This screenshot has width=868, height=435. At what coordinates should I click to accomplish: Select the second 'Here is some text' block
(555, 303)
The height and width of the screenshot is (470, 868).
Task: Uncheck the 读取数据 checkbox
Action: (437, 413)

# # # # #

*ACTIVITY*:
Transcribe each entry precisely, missing none.

*TASK ANSWER*:
This screenshot has width=868, height=435. At what coordinates should I click to accomplish: Select the second 'Here is some text' block
(555, 303)
The height and width of the screenshot is (470, 868).
Task: Uncheck the 读取数据 checkbox
Action: (437, 413)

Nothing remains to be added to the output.